- About this task: An exact, picture-free copy of the listing is required.

- Data in this exercise:
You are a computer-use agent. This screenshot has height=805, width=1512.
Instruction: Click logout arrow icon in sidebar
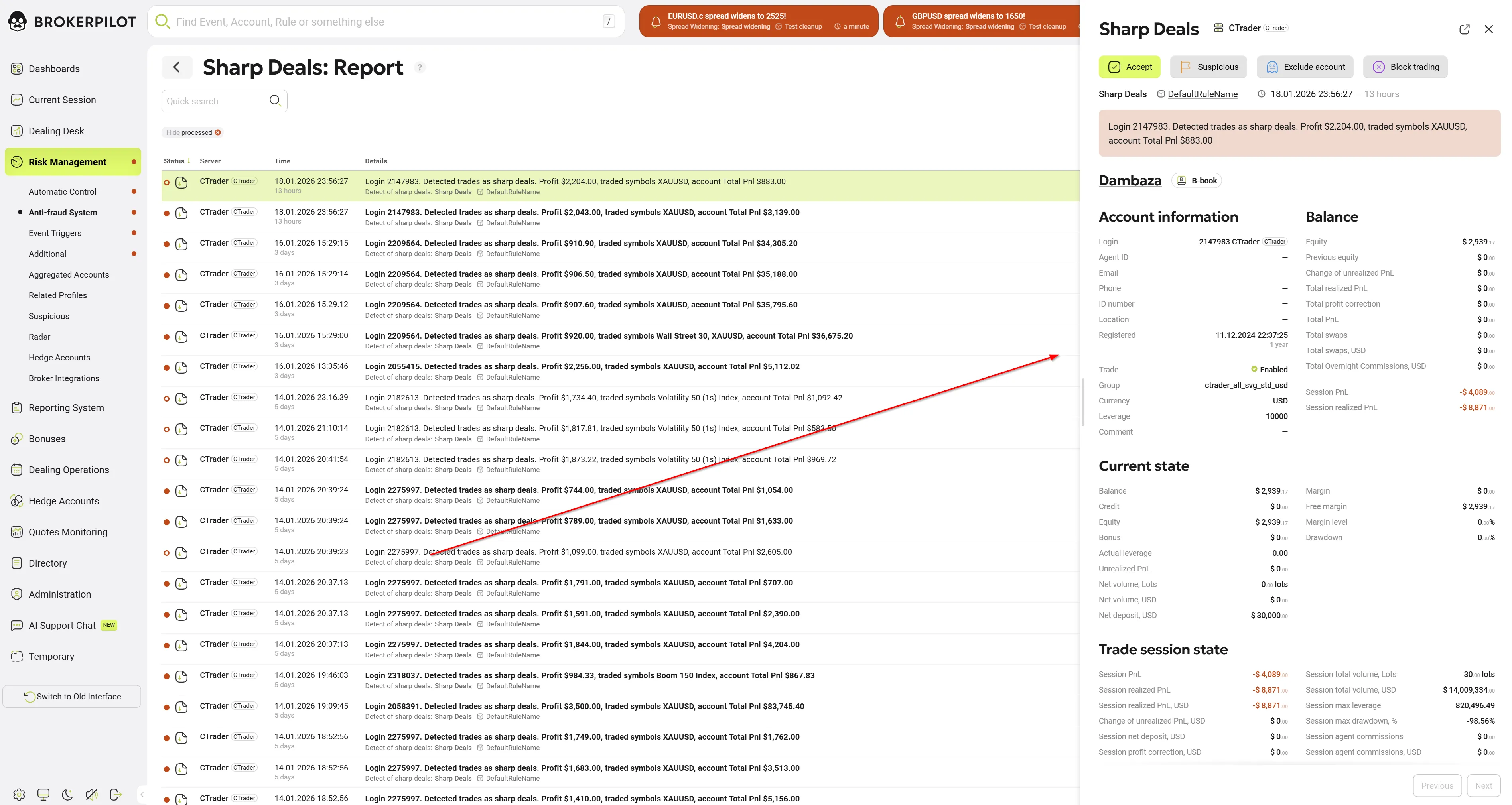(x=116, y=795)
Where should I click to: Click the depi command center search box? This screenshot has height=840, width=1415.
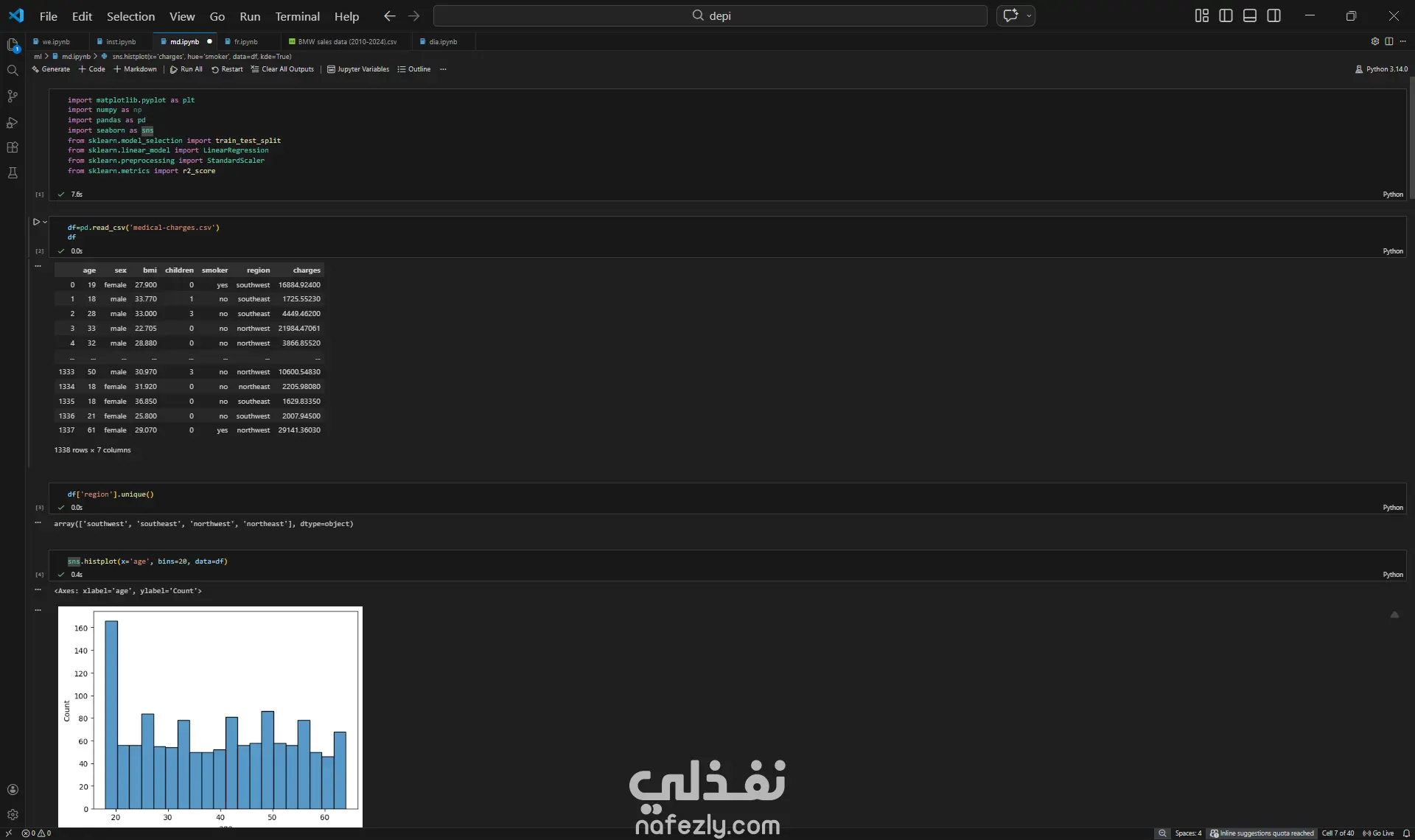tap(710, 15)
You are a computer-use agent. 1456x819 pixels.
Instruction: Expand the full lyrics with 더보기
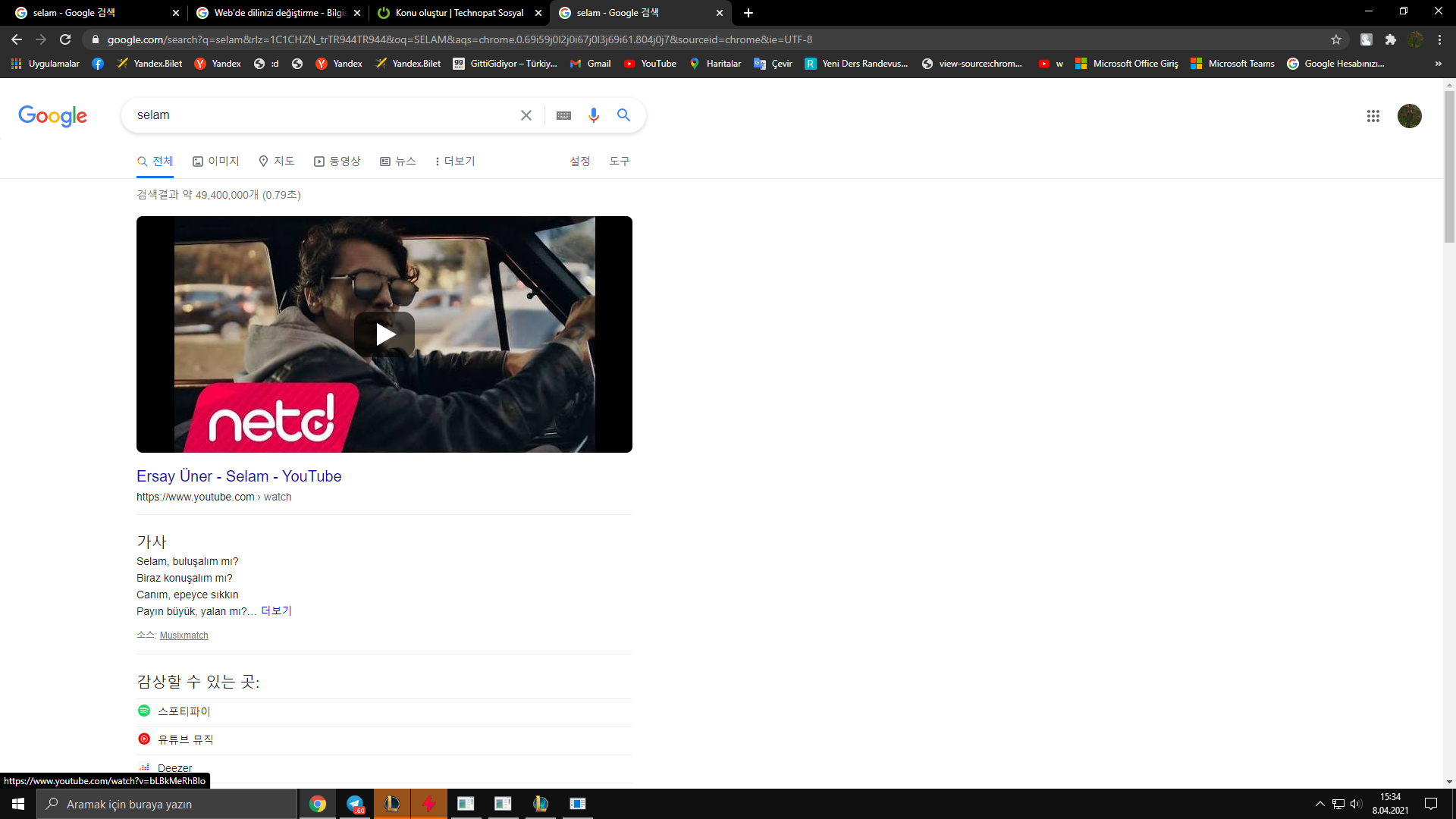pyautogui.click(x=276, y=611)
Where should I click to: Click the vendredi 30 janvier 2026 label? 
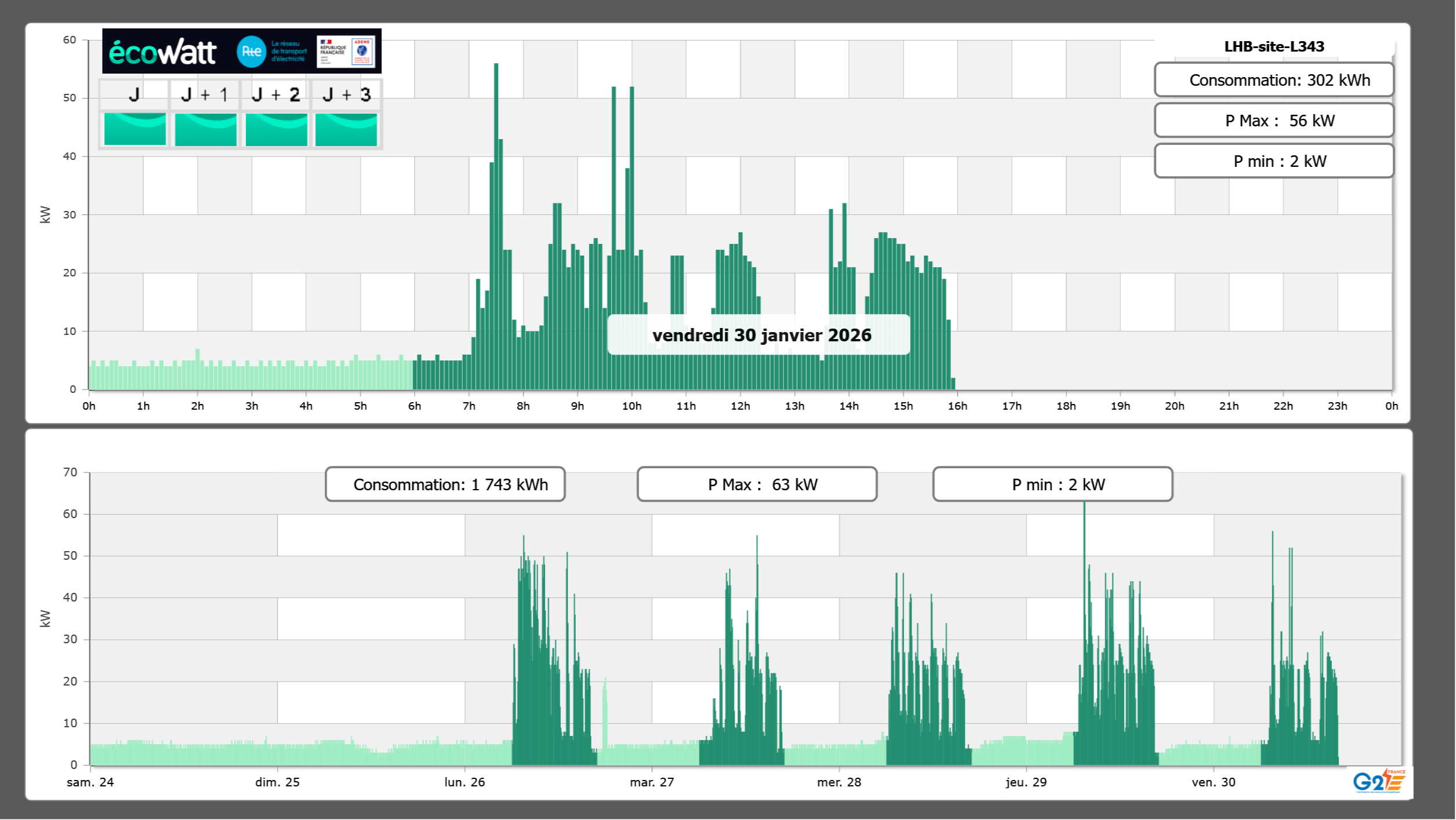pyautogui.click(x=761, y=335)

- Written response:
You are a computer-use agent. This screenshot has height=805, width=1512.
Instruction: Click logout arrow icon in sidebar
(x=116, y=795)
Where should I click to: Click the depi command center search box? This screenshot has height=840, width=1415.
tap(710, 15)
You are a computer-use agent. 1456x819 pixels.
Instruction: Expand the full lyrics with 더보기
pyautogui.click(x=276, y=611)
Where should I click to: Click the vendredi 30 janvier 2026 label? 
pyautogui.click(x=761, y=335)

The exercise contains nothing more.